*Update: This was a proof-of-concept that I did back in Sept ’17. I did not expect such a great response to this project. As mentioned by many people, the code does not work anymore because WhatsApp Web keeps changing it’s code. However, I encourage you to fork my project on GitHub to make it work for your own needs.*

Ever since I started to code when I was 12 years old, I always liked to break stuff more than make stuff. Trying to go deep into the functionality of a piece of software and trying all kinds of ways to break a feature has been kind of a hobby since then. Now that I have told you that, you must’ve guessed it already that this post is about breaking a feature in a software. But more so, it is also my attempt (or you could say a proof-of-concept) at showing you that nothing is private nowadays and if you know how to break into something, well you know how to break into it.

For this particular attempt, I am trying to break one of the privacy features given to you by WhatsApp. I use WhatsApp a lot to communicate with my family and friends almost all day long and it’s an amazing piece of software. And like many other messaging apps, WhatsApp also gives you your right to control your privacy. One such feature is to hide your “Last Seen” status from people.

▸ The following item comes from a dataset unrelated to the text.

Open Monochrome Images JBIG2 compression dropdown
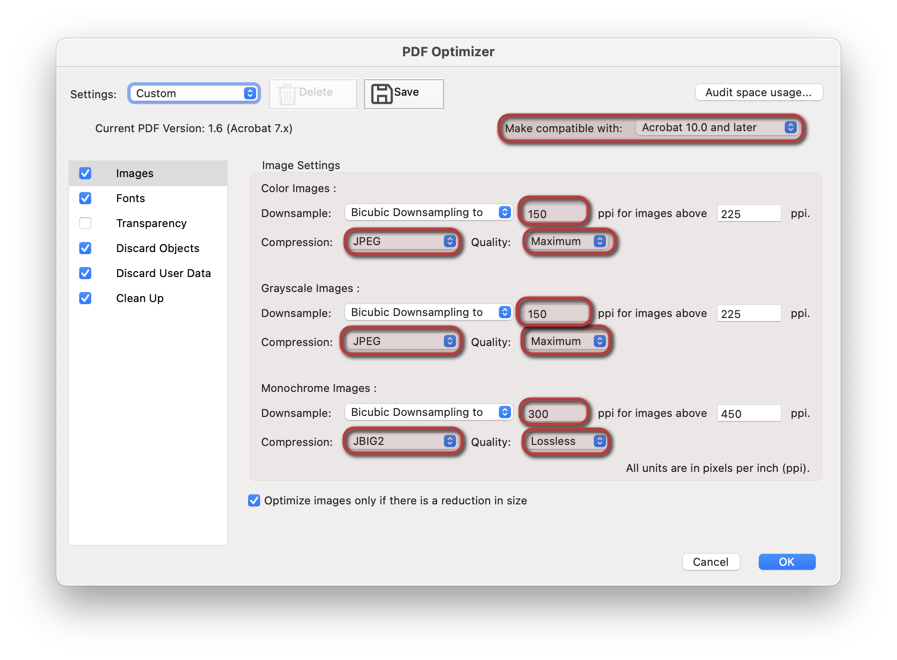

WhatsApp gives you the ability to hide your “Last Seen” status from others

And it works great! I always have this set to “Nobody” because I don’t want people to know when I was last online and I’m sure millions of other people do the same. But is it that safe? Can I not break it? Hmm, this is when I started to go deeper into this.

The homepage for web.whatsapp.com

Turns out that WhatsApp also has a web interface that can be used to chat directly from your browser. That’s great! I can easily look into the source code here to find my way into the underneath layers of how it all works. And that’s what I did. I went through all the scripts that make WhatsApp Web work and I found something interesting. If you go to the JS console in your browser while you’re on the website and type Store and press enter, you’ll see a particular output. And that’s how WhatsApp Web seems to be storing and retrieving stuff on your browser. It has a ‘Store’ object. Type Store.Presence.models and voila! You can now go through some details of your contacts. One of those little details is to check if a user is online, something like __x_isOnline, and after finding this I was super elated that I might have found a workaround to the “Last Seen” privacy feature by just logging the time when a user comes online and when he/she goes offline. But after some experimentation I found out that this was not a reliable way of doing so. Why? Because the param __x_isOnline disappeared when I tried to play around with it with my custom JS code. (PS. If you understand why it does then please tell me!)

A user has the “online” label to indicate his/her presence

But I obviously did not give up so easily. I thought what if I try to target just one contact at a time and just play around with the DOM. So when a user comes online, he/she has an “online” label below his/her name in the webpage. So I did the same and went on to see for DOM changes and log the activity accordingly. It worked! I could see when a particular contact of mine on WhatsApp comes online and goes offline. So even if he/she has the “Last Seen” privacy option on, I can still track when he/she comes online and goes offline. This is scary right? And it’s a small piece of code that I wrote.

Kind of the same as your “Last Seen” eh?

I call this small hack as “UhOh” because uh oh, did I just break the “Last Seen” privacy feature of WhatsApp using its own web client?

How does it work

For all you programmer peeps out there, I use Puppeteer to do this. It’s a Chrome Headless Node API released by the Google Chrome team themselves. I simple automate the process of opening up a browser page, heading to https://web.whatsapp.com, selecting the contact I want the data about and start “watching” for DOM manipulation. All this happens automatically and you get the logs in your console. More about the technicalities can be found on my GitHub repo here.

So my attempt here is not to scare people, but to show you that the concept of “privacy” is not quite a very true one in today’s world. Things can be broken easily and you can be tracked with a few lines of code, and you might not even know about it.